Nation-state backed threat adversaries have their own preferences when it comes to malware and attack tools. Details on which tools nation-state threat actors use are included in the 2014 CrowdStrike Global Threat Intel report that was released this week. Among its findings: The PlugX Remote Access Tool (RAT) is the most observed malware variant used in such attacks.
“PlugX is pretty easy to use,” Dmitri Alperovitch, co-founder and CTO of CrowdStrike, told eSecurityPlanet. “It was initially used by Chinese threat adversaries that led the development of the tool.”
The use of PlugX has proliferated across multiple groups of threat adversaries that CrowdStrike tracks, Alperovitch noted. Originally PlugX was just used by several groups in China. Alperovitch expects that its use has grown as individuals have moved across different military units in China and as a result of hackers sharing their success stories.
How PlugX Works
“PlugX has existed in some form since 2008 and has evolved over time to offer new capabilities and control mechanisms, supported by an active development program,” the CrowdStrike report states. “It provides an attacker with a range of functionality including the ability to log keystrokes; modify and copy files; capture screenshots or video of user activity; and perform administrative tasks such as terminating processes, logging off users and rebooting victim machines. “
PlugX also includes command-and-control (C2) capabilities. CrowdStrike’s report notes that PlugX’s C2 capabilities include a range of options that enable the RAT to stay hidden and undetected on networks.

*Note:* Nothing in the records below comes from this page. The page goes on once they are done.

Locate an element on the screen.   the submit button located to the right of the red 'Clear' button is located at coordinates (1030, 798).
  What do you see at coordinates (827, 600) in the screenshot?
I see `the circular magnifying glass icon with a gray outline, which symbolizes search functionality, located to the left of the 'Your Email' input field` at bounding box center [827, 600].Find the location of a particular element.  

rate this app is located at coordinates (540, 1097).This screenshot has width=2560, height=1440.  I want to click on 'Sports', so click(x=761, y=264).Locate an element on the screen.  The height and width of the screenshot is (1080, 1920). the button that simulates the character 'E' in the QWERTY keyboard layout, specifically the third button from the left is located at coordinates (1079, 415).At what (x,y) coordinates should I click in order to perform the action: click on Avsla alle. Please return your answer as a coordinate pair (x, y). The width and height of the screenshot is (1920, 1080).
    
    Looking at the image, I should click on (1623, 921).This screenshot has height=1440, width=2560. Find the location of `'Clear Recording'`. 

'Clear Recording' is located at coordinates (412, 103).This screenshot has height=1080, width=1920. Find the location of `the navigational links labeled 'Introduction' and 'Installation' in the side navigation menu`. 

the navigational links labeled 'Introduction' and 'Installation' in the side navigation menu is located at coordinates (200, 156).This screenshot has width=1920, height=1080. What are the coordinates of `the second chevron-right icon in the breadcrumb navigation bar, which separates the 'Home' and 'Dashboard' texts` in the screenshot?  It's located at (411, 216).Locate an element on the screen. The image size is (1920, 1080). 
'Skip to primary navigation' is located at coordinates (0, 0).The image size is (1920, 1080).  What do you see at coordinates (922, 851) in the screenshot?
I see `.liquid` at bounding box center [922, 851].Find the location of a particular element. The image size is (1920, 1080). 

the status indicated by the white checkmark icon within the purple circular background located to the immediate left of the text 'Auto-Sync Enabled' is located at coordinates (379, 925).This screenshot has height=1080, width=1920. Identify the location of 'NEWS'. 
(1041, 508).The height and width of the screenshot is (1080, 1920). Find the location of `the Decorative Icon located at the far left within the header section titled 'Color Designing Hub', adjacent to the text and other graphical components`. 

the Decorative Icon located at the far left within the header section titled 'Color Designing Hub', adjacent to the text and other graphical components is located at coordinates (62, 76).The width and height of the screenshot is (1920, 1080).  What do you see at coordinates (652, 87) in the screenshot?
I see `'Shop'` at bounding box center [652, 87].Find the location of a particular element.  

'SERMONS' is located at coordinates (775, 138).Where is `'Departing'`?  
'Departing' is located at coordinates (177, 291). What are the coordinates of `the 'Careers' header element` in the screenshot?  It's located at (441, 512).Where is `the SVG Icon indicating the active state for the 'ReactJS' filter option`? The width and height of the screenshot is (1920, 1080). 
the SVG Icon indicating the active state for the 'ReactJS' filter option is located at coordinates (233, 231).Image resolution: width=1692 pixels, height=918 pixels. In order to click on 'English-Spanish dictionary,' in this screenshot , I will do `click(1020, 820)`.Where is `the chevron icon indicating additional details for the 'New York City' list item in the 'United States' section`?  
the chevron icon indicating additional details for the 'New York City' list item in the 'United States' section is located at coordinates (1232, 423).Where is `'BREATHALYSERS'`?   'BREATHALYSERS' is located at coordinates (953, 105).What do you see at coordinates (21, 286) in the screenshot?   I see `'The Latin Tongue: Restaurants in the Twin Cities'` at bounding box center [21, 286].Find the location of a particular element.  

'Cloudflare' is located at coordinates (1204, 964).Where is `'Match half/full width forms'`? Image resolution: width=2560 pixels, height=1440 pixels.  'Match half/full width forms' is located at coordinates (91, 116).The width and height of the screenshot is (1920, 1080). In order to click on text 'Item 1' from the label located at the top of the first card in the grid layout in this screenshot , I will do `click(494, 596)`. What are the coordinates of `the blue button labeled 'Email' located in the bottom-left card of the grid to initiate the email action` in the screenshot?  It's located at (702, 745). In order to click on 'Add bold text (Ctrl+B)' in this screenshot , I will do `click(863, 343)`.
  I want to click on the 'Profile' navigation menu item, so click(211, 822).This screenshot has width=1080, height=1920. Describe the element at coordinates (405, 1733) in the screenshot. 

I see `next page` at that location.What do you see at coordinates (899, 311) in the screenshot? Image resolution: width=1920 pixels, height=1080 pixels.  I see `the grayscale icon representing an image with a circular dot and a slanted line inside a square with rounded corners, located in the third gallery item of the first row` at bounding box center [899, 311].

From a delivery perspective, PlugX infects users by way of a targeted spear phishing attack that includes a malicious document attachment. CrowdStrike found that in many cases, the infected document aims to exploit the CVE-2012-0158 vulnerability which was patched in 2012.
The PlugX RAT isn’t a single file, but rather is a multi-stage exploit on the user device that drops three different files. According to CrowdStrike’s analysis, the first dropped file is a legitimate digitally signed application, the second is an encrypted file containing the PlugX payload, and the third is a malicious, dynamically-linked library (DLL) that is used to load the malware when the legitimate application is executed.
The multi-level approach used by PlugX helps the tool avoid various forms of threat detection, including many common anti-virus software technologies.
Exploit Kit Activity
Outside of the context of nation-state threat actors, the Angler exploit kit has gained notoriety over the course of the past year. Alperovitch explained that while PlugX is used by nation-state threat adversaries in China, Angler is typically used by criminal groups to create botnets and steal financial information.
Nation-state threat groups sometimes use exploit kits like Angler as well, he said.